CHALLSRC = '/home/challenge/challtree'
PASSWDREAD = '/home/challenge/pwread'
CHALL = './ranger'

def p32(x):
    return struct.pack('<I', x)

def recv_until(r, pattern):
    buf = ''
    while True:
        data = r.recv(1)
        if not data:
            return ''
        buf += data
        if pattern in buf:
            return buf

def send_cmd(r, cmd, data='', wait_for_ack=True):
    r.sendall(cmd + p32(len(data)) + data)
    if wait_for_ack:
        return recv_until(r, 'OK\n')
    return ''

def spawn_fakeuser(port):
    sys.stdout.close()
    sys.stderr.close()
    sys.stdin.close()
    time.sleep(10)
    flagpw = subprocess.check_output(PASSWDREAD).decode('hex')
    r = socket.socket()
    r.connect(('127.0.0.1', port))
    send_cmd(r, '\x01', 'flag')
    send_cmd(r, '\x05')
    send_cmd(r, '\x03', flagpw)
    send_cmd(r, '\x07')
    send_cmd(r, '\x00', wait_for_ack=False)
    r.close()

def spawn_challenge(port, ip):
    shutil.copytree(CHALLSRC, path_from_port(port))
    atexit.register(cleanup, port)
    os.chdir(path_from_port(port))
    sys.stdout.write('Spawning your instance on port %i on this server.
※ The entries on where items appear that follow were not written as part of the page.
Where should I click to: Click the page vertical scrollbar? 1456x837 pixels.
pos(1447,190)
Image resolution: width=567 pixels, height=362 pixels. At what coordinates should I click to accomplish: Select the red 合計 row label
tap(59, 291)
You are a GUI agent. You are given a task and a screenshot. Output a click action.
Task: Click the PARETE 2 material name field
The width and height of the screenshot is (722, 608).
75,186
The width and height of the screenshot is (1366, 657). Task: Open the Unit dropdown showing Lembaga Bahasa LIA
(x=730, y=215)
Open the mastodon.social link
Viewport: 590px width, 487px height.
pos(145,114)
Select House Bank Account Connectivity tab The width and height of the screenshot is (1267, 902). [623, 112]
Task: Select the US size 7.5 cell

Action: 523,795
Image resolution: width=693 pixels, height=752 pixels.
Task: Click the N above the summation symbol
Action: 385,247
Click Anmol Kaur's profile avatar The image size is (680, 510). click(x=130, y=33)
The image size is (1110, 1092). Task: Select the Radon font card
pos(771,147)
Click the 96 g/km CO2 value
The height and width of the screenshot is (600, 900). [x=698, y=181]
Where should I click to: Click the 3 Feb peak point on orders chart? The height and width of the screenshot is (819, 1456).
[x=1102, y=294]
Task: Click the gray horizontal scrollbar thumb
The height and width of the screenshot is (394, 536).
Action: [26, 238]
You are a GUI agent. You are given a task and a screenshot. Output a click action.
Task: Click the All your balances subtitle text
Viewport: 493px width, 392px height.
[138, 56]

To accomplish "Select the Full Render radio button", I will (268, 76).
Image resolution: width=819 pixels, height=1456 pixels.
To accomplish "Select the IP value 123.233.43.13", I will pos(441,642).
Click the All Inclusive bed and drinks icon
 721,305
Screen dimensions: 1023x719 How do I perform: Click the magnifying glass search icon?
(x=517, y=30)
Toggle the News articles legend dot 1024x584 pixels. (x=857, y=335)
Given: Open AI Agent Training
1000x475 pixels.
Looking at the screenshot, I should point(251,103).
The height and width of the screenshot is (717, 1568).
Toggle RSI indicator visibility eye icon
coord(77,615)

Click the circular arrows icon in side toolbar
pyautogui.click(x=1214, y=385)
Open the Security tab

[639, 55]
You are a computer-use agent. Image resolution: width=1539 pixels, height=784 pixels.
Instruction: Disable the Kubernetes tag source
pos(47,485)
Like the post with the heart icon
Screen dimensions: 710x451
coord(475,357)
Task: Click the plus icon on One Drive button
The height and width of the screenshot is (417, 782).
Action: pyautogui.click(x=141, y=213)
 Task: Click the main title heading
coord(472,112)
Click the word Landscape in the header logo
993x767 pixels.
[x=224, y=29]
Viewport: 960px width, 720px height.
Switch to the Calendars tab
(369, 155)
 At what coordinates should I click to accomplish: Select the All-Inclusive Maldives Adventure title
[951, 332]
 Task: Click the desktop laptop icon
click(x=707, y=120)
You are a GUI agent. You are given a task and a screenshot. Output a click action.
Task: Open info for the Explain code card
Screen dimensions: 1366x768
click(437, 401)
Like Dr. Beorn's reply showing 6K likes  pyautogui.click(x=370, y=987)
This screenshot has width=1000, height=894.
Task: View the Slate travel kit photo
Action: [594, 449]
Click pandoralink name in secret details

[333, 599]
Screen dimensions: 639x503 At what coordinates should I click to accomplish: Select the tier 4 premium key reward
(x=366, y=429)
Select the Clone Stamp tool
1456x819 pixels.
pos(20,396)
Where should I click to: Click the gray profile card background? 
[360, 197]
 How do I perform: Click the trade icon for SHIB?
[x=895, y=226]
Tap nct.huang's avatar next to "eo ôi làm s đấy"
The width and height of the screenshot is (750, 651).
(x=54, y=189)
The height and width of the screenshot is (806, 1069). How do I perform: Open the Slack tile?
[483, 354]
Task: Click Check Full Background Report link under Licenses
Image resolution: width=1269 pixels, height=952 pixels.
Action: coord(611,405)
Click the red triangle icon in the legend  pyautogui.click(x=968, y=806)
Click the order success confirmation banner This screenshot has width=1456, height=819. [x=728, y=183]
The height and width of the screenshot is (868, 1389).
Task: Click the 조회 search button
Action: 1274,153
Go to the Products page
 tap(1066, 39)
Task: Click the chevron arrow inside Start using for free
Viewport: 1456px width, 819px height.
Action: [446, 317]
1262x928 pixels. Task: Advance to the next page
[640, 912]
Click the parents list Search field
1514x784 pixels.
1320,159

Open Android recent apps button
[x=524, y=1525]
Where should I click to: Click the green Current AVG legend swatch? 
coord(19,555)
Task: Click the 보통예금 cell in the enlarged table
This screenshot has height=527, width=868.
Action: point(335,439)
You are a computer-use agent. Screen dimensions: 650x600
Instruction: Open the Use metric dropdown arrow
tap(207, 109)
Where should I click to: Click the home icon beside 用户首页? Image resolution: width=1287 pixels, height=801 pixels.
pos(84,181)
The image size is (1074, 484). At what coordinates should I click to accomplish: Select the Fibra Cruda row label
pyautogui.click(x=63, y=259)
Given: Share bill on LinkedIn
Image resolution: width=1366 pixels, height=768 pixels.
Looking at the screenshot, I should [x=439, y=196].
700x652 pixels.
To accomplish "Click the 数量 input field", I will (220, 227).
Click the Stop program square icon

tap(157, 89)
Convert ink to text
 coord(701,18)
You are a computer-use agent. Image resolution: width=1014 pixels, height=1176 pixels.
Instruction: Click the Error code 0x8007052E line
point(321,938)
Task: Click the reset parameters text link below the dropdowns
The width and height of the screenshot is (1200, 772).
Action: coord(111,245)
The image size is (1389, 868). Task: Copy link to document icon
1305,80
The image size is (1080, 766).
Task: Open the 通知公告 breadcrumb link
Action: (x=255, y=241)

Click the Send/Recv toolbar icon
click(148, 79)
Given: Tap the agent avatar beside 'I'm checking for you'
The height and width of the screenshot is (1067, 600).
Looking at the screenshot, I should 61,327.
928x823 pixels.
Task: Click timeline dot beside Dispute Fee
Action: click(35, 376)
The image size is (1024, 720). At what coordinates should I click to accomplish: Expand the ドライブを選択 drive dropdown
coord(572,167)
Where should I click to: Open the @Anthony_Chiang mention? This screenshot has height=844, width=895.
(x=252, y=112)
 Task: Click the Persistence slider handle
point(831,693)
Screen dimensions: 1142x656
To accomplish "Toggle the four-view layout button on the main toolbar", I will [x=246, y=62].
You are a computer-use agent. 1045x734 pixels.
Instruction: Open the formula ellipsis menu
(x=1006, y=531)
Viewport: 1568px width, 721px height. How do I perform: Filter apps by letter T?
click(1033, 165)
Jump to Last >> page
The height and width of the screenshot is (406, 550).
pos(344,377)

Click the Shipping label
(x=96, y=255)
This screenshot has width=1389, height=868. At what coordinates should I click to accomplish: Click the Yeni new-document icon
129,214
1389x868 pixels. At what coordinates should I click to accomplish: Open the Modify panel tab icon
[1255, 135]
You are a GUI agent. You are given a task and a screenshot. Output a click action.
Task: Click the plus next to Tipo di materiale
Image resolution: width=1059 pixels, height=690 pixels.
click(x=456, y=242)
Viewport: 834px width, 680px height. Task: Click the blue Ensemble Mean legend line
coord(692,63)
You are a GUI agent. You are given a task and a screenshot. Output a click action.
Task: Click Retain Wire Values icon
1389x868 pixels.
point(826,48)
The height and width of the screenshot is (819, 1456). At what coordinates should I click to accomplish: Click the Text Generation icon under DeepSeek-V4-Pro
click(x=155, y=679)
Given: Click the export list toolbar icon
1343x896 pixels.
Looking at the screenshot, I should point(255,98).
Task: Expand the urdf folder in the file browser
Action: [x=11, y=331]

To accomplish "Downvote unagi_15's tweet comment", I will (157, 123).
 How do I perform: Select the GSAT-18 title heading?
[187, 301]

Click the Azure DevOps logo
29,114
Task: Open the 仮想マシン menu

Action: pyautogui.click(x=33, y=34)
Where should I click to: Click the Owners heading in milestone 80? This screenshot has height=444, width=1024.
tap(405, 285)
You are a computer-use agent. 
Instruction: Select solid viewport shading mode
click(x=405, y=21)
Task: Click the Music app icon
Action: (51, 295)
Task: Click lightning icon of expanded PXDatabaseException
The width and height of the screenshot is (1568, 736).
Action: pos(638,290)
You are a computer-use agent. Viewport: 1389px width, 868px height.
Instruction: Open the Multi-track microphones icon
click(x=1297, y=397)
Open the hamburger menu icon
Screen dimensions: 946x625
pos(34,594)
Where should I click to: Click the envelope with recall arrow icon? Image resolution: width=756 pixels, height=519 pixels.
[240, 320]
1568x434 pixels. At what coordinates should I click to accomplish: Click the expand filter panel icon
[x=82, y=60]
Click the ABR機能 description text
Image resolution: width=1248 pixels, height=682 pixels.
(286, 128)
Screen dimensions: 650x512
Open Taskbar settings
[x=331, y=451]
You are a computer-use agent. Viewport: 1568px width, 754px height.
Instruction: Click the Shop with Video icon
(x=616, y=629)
Your IP is %s\n' % (port, ip))
    sys.stdout.flush()
    subprocess.call([CHALL, str(port), ip])
    sys.stdout.write('Exiting...\n')
    sys.stdout.flush()

def path_from_port(port):
    return '/tmp/%05i/' % port

def cleanup(port):
    shutil.rmtree(path_from_port(port))

def do_fork(ip):
    port = get_rand_port()
    try:
        pid = os.fork()
        if pid > 0:
            spawn_fakeuser(port)
        else:
            spawn_challenge(port, ip)
    except OSError, e:
        sys.stderr.write('Failed to fork: %s\n' % e.strerror)
        sys.exit(1)
    sys.exit(0)

def get_rand_port():
    while True:
        port = random.randrange(1025, 2**16)
        if not os.path.exists(path_from_port(port)):
            return port

if __name__ == '__main__':
    do_fork(os.environ['REMOTE_HOST'])

The most interesting part here is the spawn_fakeuser function which will connect to the service after 10 seconds, read the encrypted flag, decrypt it, and disconnect again. So, all we have to do is wait 10 seconds, then dump the 3rd client structure from the heap (we can find a pointer to it in the .bss).

...
000001e0  00 00 00 00 00 00 00 00  00 00 00 00 00 00 00 00  |................|
000001f0  00 00 00 00 00 00 00 00  00 00 00 00 00 00 00 00  |................|
00000200  00 01 33 32 43 33 5f 62  75 67 67 79 5f 63 68 61  |..32C3_buggy_cha|
00000210  6c 6c 65 6e 67 65 5f 69  73 5f 76 65 72 79 5f 62  |llenge_is_very_b|
00000220  75 67 67 79 00 00 00 00  00 00 00 00 00 00 00 00  |uggy............|
00000230  00 00 00 00 00 00 00 00  00 00 00 00 00 00 00 00  |................|

As usual, the exploit code can be found in our github repository.